Because the people you're talking about are otherwise good people. Because letting someone that is partially good to suffer for eternity is immoral. God should not let that happen. His actions, if he does let that happen, are immoral.

Consider the situation if you hold a human to the same moral standards. Let's say you're handcuffed to a train switch by a person that just mugged you(but otherwise left you unharmed). While he was running away, apologizing that he had to do this to feed his family, he stumbles on the tracks. He falls and knocks himself out, right across the tracks. You hear a train approaching, and notice that the train is currently pointed directly at the man. But if you pull the switch lever that you're handcuffed to, you can change the course so that the train misses the fallen mugger. You scream for help, but no one can hear you. You are the only person able to control the switch, and by extension, the life of the mugger. What would you do in this situation?
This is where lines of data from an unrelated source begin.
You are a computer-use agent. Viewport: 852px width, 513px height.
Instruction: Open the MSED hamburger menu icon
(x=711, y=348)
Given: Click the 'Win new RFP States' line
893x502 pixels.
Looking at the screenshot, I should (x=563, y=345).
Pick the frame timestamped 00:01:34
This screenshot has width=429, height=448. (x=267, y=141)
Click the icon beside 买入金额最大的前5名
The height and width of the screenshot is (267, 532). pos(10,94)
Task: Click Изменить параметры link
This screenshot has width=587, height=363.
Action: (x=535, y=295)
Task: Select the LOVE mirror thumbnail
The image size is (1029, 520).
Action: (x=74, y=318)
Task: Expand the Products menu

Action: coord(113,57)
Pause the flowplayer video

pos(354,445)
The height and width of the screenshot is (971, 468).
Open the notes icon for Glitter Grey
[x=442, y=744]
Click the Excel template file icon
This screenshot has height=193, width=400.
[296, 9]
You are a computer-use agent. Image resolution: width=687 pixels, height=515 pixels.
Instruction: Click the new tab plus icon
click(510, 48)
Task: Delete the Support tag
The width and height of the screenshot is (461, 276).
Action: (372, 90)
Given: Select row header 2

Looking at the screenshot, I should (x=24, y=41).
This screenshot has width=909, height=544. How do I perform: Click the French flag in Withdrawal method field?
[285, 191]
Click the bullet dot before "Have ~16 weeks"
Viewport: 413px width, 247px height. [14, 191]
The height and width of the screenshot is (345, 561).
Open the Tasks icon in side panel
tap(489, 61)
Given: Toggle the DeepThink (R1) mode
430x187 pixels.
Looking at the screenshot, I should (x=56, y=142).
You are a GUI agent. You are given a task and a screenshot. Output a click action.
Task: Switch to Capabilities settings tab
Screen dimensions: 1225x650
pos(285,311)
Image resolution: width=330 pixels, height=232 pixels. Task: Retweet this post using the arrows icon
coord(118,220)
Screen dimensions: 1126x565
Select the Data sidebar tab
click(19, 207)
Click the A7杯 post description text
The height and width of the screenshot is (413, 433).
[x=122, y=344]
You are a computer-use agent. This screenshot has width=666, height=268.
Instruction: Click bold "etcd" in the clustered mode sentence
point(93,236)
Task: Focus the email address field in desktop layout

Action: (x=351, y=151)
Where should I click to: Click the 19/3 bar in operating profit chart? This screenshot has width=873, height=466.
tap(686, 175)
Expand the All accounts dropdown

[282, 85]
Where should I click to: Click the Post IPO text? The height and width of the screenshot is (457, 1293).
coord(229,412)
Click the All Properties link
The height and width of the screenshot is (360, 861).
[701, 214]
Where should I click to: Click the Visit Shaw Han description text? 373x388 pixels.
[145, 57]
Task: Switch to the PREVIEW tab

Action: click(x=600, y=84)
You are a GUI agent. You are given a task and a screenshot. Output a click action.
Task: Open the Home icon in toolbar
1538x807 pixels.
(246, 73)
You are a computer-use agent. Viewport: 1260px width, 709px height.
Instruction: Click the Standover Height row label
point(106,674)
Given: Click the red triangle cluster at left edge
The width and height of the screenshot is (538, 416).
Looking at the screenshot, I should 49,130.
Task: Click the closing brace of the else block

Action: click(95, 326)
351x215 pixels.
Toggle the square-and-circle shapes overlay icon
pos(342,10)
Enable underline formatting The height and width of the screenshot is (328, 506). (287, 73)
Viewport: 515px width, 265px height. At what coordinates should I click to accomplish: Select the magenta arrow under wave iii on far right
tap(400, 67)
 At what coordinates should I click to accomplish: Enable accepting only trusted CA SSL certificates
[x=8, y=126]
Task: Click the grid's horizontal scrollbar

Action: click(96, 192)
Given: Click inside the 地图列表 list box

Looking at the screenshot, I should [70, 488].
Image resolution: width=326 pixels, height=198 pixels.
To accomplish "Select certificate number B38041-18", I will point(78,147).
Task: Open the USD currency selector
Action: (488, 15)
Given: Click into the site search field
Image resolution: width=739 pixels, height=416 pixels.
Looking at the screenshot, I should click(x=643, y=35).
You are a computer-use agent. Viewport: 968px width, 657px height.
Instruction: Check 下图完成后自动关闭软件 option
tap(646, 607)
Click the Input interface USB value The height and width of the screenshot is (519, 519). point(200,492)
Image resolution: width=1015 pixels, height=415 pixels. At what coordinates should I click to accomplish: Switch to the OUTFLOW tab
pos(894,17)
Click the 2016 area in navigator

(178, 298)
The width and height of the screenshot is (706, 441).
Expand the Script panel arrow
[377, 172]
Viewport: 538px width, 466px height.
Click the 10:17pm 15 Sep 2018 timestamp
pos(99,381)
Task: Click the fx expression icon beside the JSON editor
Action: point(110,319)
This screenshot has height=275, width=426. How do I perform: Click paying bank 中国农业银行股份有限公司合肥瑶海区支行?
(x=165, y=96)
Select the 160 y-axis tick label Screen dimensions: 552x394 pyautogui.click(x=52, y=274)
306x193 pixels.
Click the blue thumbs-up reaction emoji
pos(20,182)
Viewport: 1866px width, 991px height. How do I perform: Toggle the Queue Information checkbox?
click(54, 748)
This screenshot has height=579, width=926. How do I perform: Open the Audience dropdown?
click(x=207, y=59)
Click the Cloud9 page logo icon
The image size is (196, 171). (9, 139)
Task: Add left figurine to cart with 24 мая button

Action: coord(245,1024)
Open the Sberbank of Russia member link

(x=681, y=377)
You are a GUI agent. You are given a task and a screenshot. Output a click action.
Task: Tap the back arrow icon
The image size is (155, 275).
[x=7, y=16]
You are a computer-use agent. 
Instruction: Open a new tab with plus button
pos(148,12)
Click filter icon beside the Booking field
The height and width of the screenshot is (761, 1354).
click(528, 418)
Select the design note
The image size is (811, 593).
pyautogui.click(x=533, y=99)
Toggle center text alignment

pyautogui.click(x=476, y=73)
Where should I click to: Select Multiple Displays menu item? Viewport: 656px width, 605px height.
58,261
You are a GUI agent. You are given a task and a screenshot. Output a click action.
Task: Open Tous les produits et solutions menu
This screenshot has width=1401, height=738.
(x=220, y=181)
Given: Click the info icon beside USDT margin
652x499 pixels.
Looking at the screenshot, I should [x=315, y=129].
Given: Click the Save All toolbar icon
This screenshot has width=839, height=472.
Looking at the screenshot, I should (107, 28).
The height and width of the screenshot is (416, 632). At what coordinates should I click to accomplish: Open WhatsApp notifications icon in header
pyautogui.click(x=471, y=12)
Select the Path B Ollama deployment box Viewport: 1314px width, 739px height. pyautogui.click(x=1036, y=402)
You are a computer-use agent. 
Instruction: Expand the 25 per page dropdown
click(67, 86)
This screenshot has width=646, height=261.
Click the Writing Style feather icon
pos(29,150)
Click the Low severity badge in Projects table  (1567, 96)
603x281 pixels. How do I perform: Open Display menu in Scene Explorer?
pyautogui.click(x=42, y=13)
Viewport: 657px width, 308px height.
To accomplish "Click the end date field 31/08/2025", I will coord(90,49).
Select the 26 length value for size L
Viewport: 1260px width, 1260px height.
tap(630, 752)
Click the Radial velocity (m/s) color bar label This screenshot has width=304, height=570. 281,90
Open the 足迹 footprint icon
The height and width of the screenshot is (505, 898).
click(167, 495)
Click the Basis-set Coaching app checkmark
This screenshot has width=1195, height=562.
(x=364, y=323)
This is a good question to test how you rate others according to whatever moral rubric you use.
What there to stop him from letting those of such little faith self-destuct, and then creating new people in their place?
Where do we see these people self-destructing? Is this part of your fantasy? God IS letting us "self-destruct", but we're not destructed. We're all living quite normal moral lives. If something did spontaneously change and we were to self-destruct, it's wouldn't be according to the laws of physics. It would be supernatural, god. Satan wouldn't do such a thing. Atheists are Satan's preachers, with every person they convert, another soul goes to feed Hell's armies. Destroying all atheists is an act that god would do, not Satan. Don't kid yourself. If God wiped out every human on Earth who wasn't also a Christian, there'd be a frenzy of religious ecstasy. Perhaps some would initially question what evil could kill so many people. But afterward, they will be convinced by theologians that it was actually the Rapture.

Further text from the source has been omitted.